Ana sağlık ve tıp

İnsan davranışını göz ardı etme

İçindekiler:

İnsan davranışını göz ardı etme
İnsan davranışını göz ardı etme

Video: Her Zaman İşe Yarayan 10 Basit Psikolojik Hile 2024, Temmuz

Video: Her Zaman İşe Yarayan 10 Basit Psikolojik Hile 2024, Temmuz
Anonim

İnsanlığın kişisel olarak tanımlanamayacağına inandıkları durumlarda (örneğin, gruplar ve kalabalıklarda ve Internet'te) görünüşte dürtüsel, sapkın ve bazen şiddetli eylemlerde bulunduğu fenomenlerin giderilmesi. Dezavantaj alma terimi, 1950'lerde Amerikan sosyal psikolog Leon Festinger tarafından insanların başkalarından ayrılamadığı veya izole edilemediği durumları tanımlamak için kullanıldı.

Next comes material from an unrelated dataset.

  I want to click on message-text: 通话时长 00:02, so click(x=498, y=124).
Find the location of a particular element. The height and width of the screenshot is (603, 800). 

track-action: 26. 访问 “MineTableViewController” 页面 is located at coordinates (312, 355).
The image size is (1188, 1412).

Bazı grup dışı durumları hesap verebilirliği azaltabilir, çünkü bir grup içinde gizlenen insanlar eylemleri için kolayca izlenemez veya suçlanamaz. Dolayısıyla, bireysizleştirmenin etkileri bazen sosyal olarak istenmeyen (örn. İsyan) olarak görülür. Bununla birlikte, araştırmalar, bireysizleştirmenin grup normlarına uyumu da güçlendirdiğini göstermiştir. Bazen bu normlar toplumun normlarıyla çatışır, ancak her zaman olumsuz değildir. Gerçekten de, bireysizleştirmenin etkileri oldukça önemsiz (örneğin, dans pistinde “gevşeme”) veya hatta pozitif (örneğin insanlara yardım etme) olabilir.

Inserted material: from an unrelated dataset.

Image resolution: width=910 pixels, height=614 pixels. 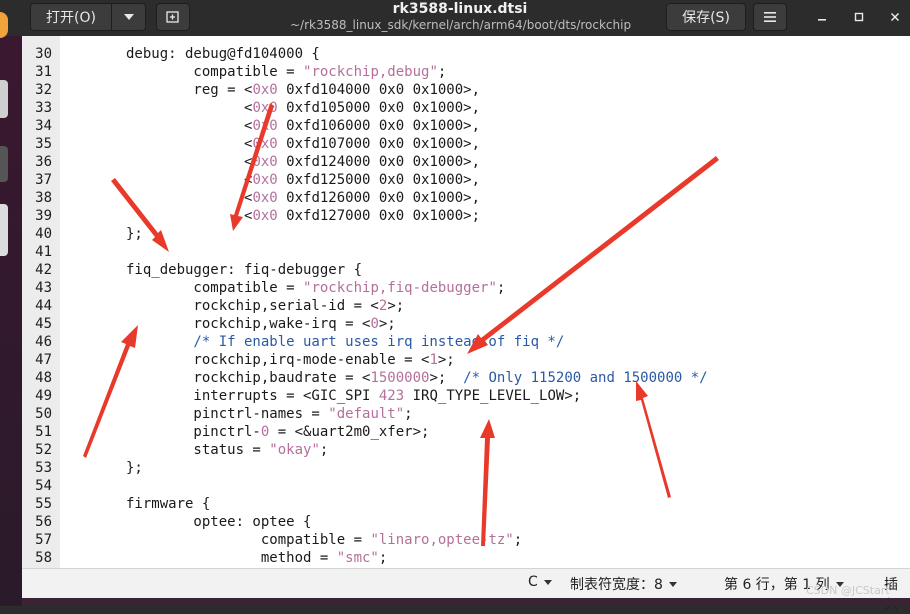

Bireyselleşme teorisinin kökenleri

Kalabalık davranışı teorileri modern desindividuation teorisinin kökenini sağlamıştır. Özellikle, Gustave Le Bon'un 19. yüzyıl Fransa'sındaki çalışmaları, politik davranış güdümlü bir kalabalık davranışı eleştirisi getirdi. O zamanlar Fransız toplumu oynaktı ve protestolar ve ayaklanmalar yaygındı. Le Bon'un çalışması grup davranışını mantıksız ve kararsız olarak nitelendirdi ve bu nedenle o zamanlar çok fazla destek buldu. Le Bon, bir kalabalığın içinde olmanın, bireylerin normal olarak kontrol edilecek veya sansürlenecek dürtüler üzerinde hareket etmesine izin verdiğine inanıyordu.

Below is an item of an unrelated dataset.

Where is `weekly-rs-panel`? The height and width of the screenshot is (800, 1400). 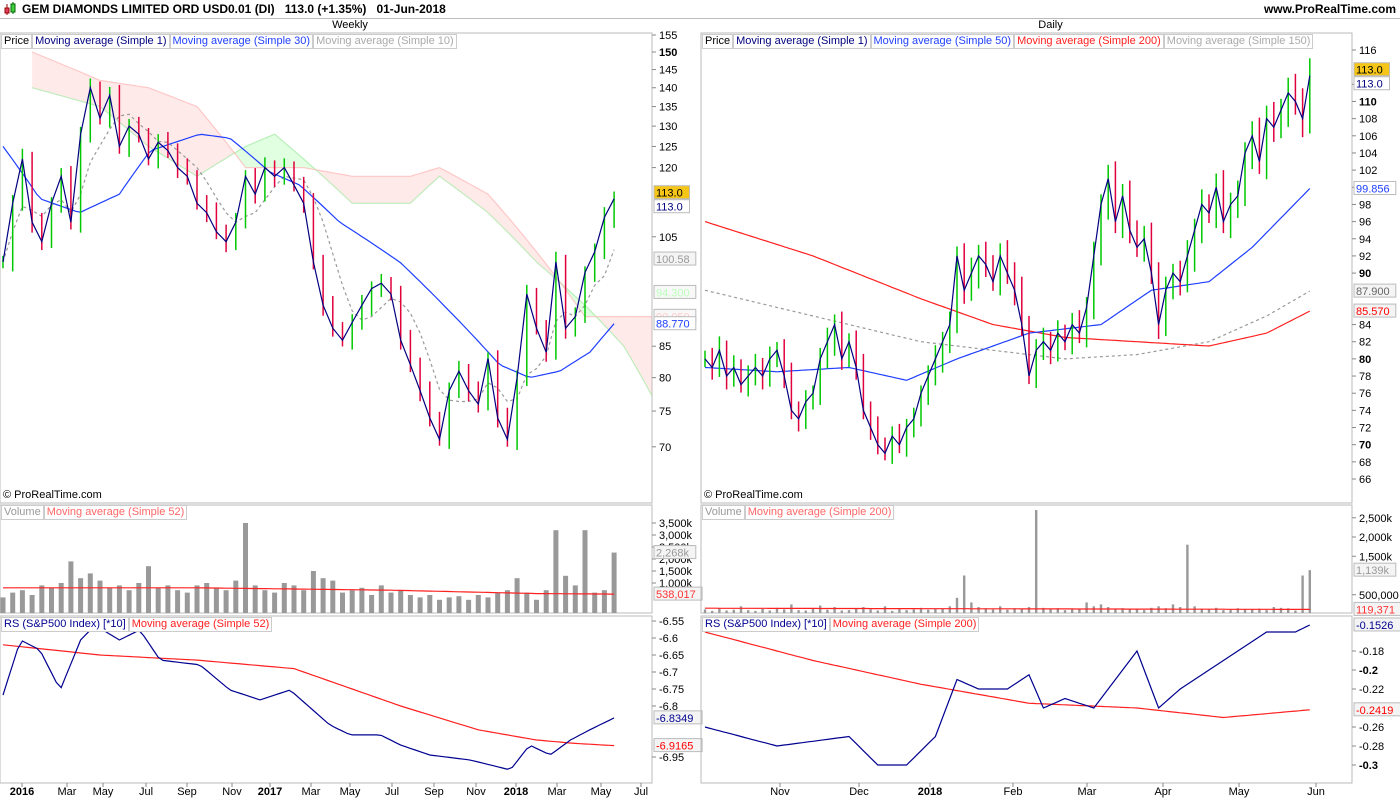 weekly-rs-panel is located at coordinates (326, 700).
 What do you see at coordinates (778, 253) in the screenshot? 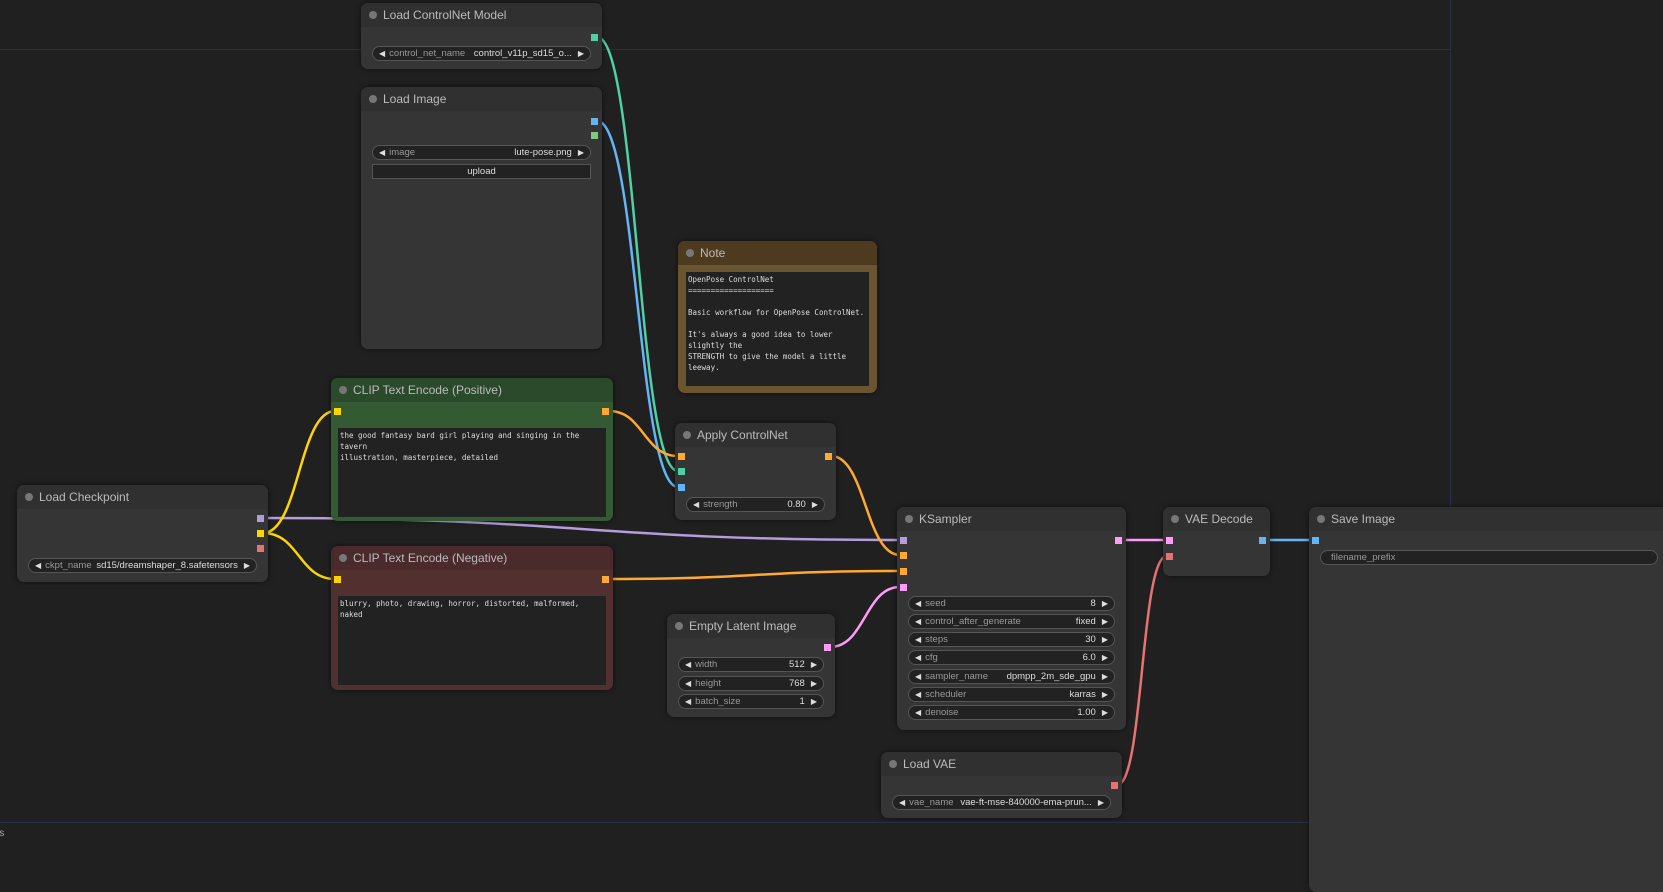
I see `node-title: Note` at bounding box center [778, 253].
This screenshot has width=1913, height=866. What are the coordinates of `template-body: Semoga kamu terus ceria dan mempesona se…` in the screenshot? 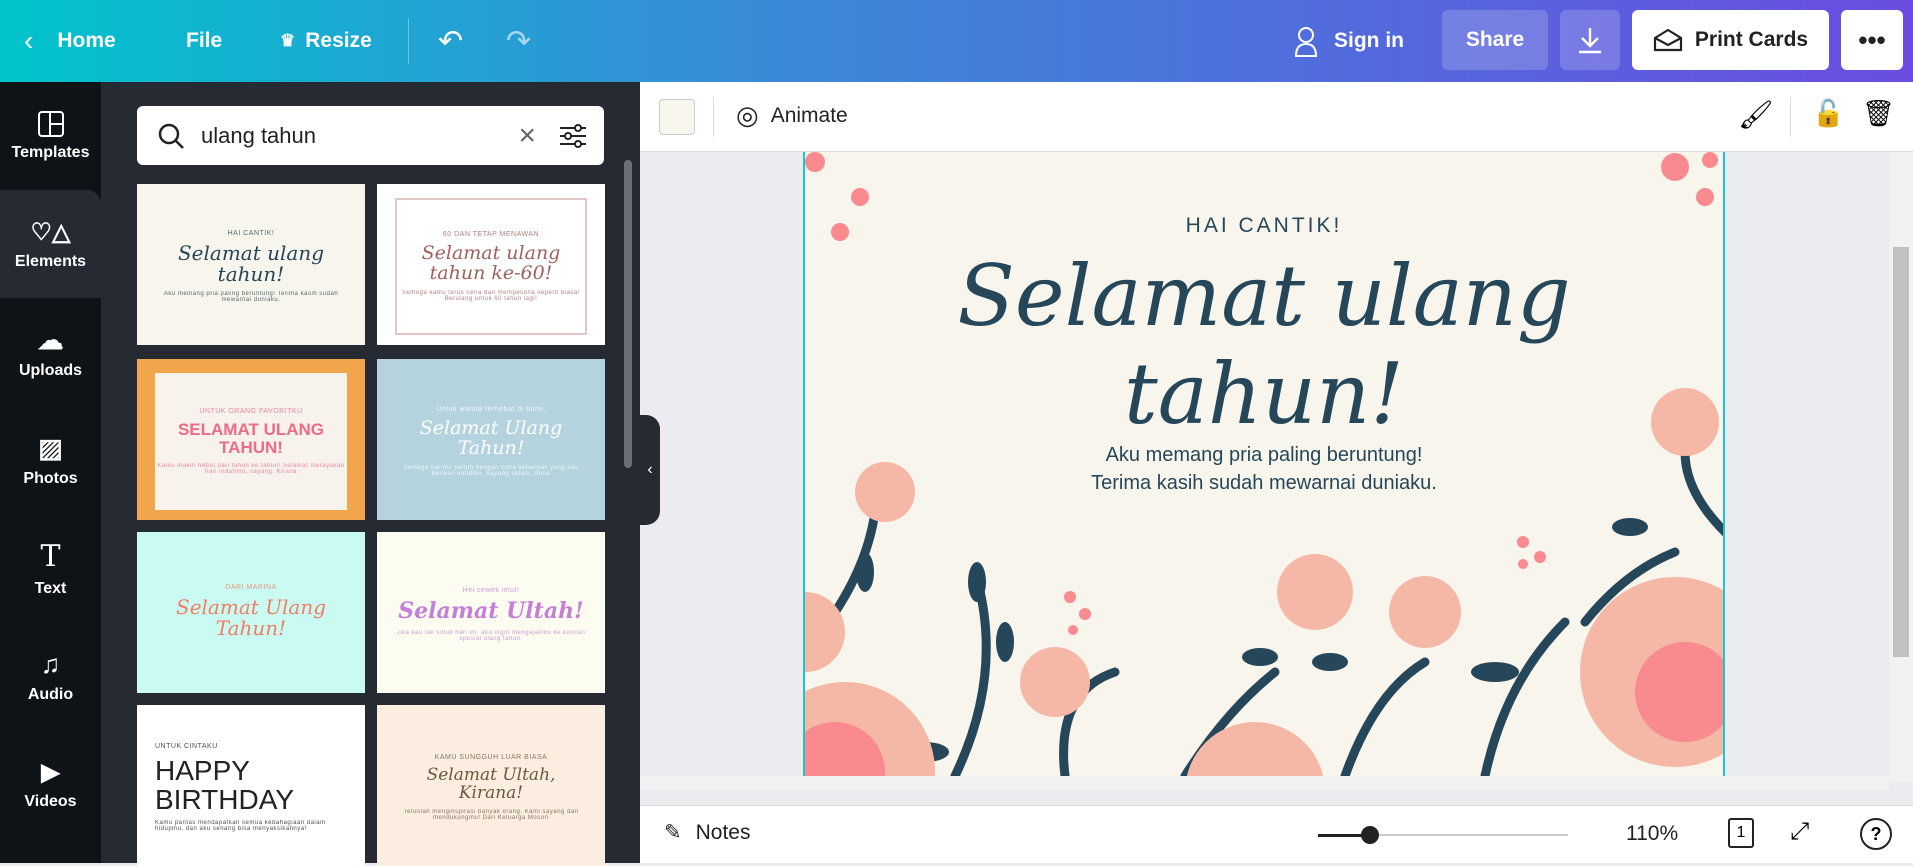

Le Bon, bu tür istenmeyen davranışların üç mekanizma ile ortaya çıkabileceğini savundu. Birincisi, anonimlik insanların izole edilmesini veya tanımlanmasını önler, bu da dokunulmaz olma hissine ve kişisel sorumluluk duygusunun kaybına yol açar. Le Bon ayrıca, böyle bir kontrol kaybının, sorumluluk eksikliğinin kalabalığa yayıldığı ve herkesin aynı şekilde düşünmeye ve harekete geçmeye başladığı bulaşmaya yol açtığını ileri sürdü. Son olarak, kalabalığın içindeki insanlar daha fazla öneri haline geliyor.

1920'lerde İngiliz doğumlu Amerikalı psikolog William McDougall, kalabalıkların insanların öfke ve korku gibi içgüdüsel birincil duygularını ortaya çıkardığını savundu. Herkes bu temel duyguları deneyimlediğinden ve insanların daha karmaşık ortak duygulara sahip olma olasılıkları daha düşük olduğundan, temel duyguların insanlar onları ifade ettikçe kalabalık içinde hızla yayılacaktır. Bu sürecin, Le Bon'un bulaşma fikrine benzer şekilde, kontrolsüz ve dürtüsel davranışlara yol açtığı ileri sürüldü.